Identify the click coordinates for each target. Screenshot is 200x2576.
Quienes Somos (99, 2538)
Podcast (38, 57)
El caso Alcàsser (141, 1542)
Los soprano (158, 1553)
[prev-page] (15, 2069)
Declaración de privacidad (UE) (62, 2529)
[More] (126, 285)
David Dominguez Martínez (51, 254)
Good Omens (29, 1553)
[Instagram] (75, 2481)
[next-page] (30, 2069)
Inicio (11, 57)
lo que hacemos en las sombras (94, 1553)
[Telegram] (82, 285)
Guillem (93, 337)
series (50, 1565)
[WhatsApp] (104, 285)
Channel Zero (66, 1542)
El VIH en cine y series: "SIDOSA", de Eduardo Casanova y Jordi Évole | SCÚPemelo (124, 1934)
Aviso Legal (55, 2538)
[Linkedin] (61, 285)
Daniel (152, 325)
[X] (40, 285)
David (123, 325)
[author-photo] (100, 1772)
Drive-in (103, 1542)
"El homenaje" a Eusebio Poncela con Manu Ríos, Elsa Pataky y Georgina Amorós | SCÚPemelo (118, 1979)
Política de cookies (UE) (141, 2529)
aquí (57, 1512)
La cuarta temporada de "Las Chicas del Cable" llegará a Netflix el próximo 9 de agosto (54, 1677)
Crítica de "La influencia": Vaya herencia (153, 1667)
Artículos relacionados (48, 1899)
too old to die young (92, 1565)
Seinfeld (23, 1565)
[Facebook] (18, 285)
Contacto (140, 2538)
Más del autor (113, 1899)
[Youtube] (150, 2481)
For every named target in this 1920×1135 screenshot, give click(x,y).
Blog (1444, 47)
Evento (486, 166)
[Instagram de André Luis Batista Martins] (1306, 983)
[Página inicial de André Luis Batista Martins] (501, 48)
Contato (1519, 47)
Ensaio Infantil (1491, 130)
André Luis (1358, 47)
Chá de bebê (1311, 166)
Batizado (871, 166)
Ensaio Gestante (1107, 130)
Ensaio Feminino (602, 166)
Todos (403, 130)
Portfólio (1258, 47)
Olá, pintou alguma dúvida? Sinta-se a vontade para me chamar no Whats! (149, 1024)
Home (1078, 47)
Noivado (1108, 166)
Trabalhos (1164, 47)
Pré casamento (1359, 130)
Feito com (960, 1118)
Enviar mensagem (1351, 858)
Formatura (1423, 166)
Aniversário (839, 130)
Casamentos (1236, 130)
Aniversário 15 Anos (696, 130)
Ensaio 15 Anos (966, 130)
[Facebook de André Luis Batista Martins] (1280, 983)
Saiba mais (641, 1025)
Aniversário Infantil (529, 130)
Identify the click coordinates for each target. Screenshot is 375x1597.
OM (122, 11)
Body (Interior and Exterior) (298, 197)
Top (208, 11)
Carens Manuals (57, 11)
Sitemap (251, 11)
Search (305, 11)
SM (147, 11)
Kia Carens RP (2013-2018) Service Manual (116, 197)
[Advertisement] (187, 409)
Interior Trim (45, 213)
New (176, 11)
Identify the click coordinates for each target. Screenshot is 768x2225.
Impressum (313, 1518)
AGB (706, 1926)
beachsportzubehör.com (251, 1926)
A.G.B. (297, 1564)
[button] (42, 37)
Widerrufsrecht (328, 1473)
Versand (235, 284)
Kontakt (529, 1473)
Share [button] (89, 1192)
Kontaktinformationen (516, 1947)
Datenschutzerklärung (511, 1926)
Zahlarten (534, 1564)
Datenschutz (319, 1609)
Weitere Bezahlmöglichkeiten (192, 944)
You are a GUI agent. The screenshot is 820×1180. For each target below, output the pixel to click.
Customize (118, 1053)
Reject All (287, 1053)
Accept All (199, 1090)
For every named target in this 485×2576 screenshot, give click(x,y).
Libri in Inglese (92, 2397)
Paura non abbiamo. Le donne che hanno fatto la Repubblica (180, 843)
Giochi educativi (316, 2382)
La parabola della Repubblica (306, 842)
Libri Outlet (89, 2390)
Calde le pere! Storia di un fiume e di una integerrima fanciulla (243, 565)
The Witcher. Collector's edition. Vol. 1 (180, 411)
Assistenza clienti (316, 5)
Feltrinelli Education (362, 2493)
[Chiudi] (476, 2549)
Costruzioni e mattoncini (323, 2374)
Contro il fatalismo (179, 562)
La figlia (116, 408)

What you will do> All that is needed is the material, repeated exactly.

Problem solution>
Identify the click coordinates for each target. Screenshot is 200x2576.
Quienes Somos (99, 2538)
Podcast (38, 57)
El caso Alcàsser (141, 1542)
Los soprano (158, 1553)
[prev-page] (15, 2069)
Declaración de privacidad (UE) (62, 2529)
[More] (126, 285)
David Dominguez Martínez (51, 254)
Good Omens (29, 1553)
[Instagram] (75, 2481)
[next-page] (30, 2069)
Inicio (11, 57)
lo que hacemos en las sombras (94, 1553)
[Telegram] (82, 285)
Guillem (93, 337)
series (50, 1565)
[WhatsApp] (104, 285)
Channel Zero (66, 1542)
El VIH en cine y series: "SIDOSA", de Eduardo Casanova y Jordi Évole | SCÚPemelo (124, 1934)
Aviso Legal (55, 2538)
[Linkedin] (61, 285)
Daniel (152, 325)
[X] (40, 285)
David (123, 325)
[author-photo] (100, 1772)
Drive-in (103, 1542)
"El homenaje" a Eusebio Poncela con Manu Ríos, Elsa Pataky y Georgina Amorós | SCÚPemelo (118, 1979)
Política de cookies (UE) (141, 2529)
aquí (57, 1512)
La cuarta temporada de "Las Chicas del Cable" llegará a Netflix el próximo 9 de agosto (54, 1677)
Crítica de "La influencia": Vaya herencia (153, 1667)
Artículos relacionados (48, 1899)
too old to die young (92, 1565)
Seinfeld (23, 1565)
[Facebook] (18, 285)
Contacto (140, 2538)
Más del autor (113, 1899)
[Youtube] (150, 2481)
For every named target in this 1920×1135 screenshot, give click(x,y).
Blog (1444, 47)
Evento (486, 166)
[Instagram de André Luis Batista Martins] (1306, 983)
[Página inicial de André Luis Batista Martins] (501, 48)
Contato (1519, 47)
Ensaio Infantil (1491, 130)
André Luis (1358, 47)
Chá de bebê (1311, 166)
Batizado (871, 166)
Ensaio Gestante (1107, 130)
Ensaio Feminino (602, 166)
Todos (403, 130)
Portfólio (1258, 47)
Olá, pintou alguma dúvida? Sinta-se a vontade para me chamar no Whats! (149, 1024)
Home (1078, 47)
Noivado (1108, 166)
Trabalhos (1164, 47)
Pré casamento (1359, 130)
Feito com (960, 1118)
Enviar mensagem (1351, 858)
Formatura (1423, 166)
Aniversário (839, 130)
Casamentos (1236, 130)
Aniversário 15 Anos (696, 130)
Ensaio 15 Anos (966, 130)
[Facebook de André Luis Batista Martins] (1280, 983)
Saiba mais (641, 1025)
Aniversário Infantil (529, 130)
Identify the click coordinates for each target. Screenshot is 375x1597.
OM (122, 11)
Body (Interior and Exterior) (298, 197)
Top (208, 11)
Carens Manuals (57, 11)
Sitemap (251, 11)
Search (305, 11)
SM (147, 11)
Kia Carens RP (2013-2018) Service Manual (116, 197)
[Advertisement] (187, 409)
Interior Trim (45, 213)
New (176, 11)
Identify the click coordinates for each target. Screenshot is 768x2225.
Impressum (313, 1518)
AGB (706, 1926)
beachsportzubehör.com (251, 1926)
A.G.B. (297, 1564)
[button] (42, 37)
Widerrufsrecht (328, 1473)
Versand (235, 284)
Kontakt (529, 1473)
Share [button] (89, 1192)
Kontaktinformationen (516, 1947)
Datenschutzerklärung (511, 1926)
Zahlarten (534, 1564)
Datenschutz (319, 1609)
Weitere Bezahlmöglichkeiten (192, 944)
You are a GUI agent. The screenshot is 820×1180. For each target below, output the pixel to click.
Customize (118, 1053)
Reject All (287, 1053)
Accept All (199, 1090)
For every named target in this 485×2576 screenshot, give click(x,y).
Libri in Inglese (92, 2397)
Paura non abbiamo. Le donne che hanno fatto la Repubblica (180, 843)
Giochi educativi (316, 2382)
La parabola della Repubblica (306, 842)
Libri Outlet (89, 2390)
Calde le pere! Storia di un fiume e di una integerrima fanciulla (243, 565)
The Witcher. Collector's edition. Vol. 1 (180, 411)
Assistenza clienti (316, 5)
Feltrinelli Education (362, 2493)
[Chiudi] (476, 2549)
Costruzioni e mattoncini (323, 2374)
Contro il fatalismo (179, 562)
La figlia (116, 408)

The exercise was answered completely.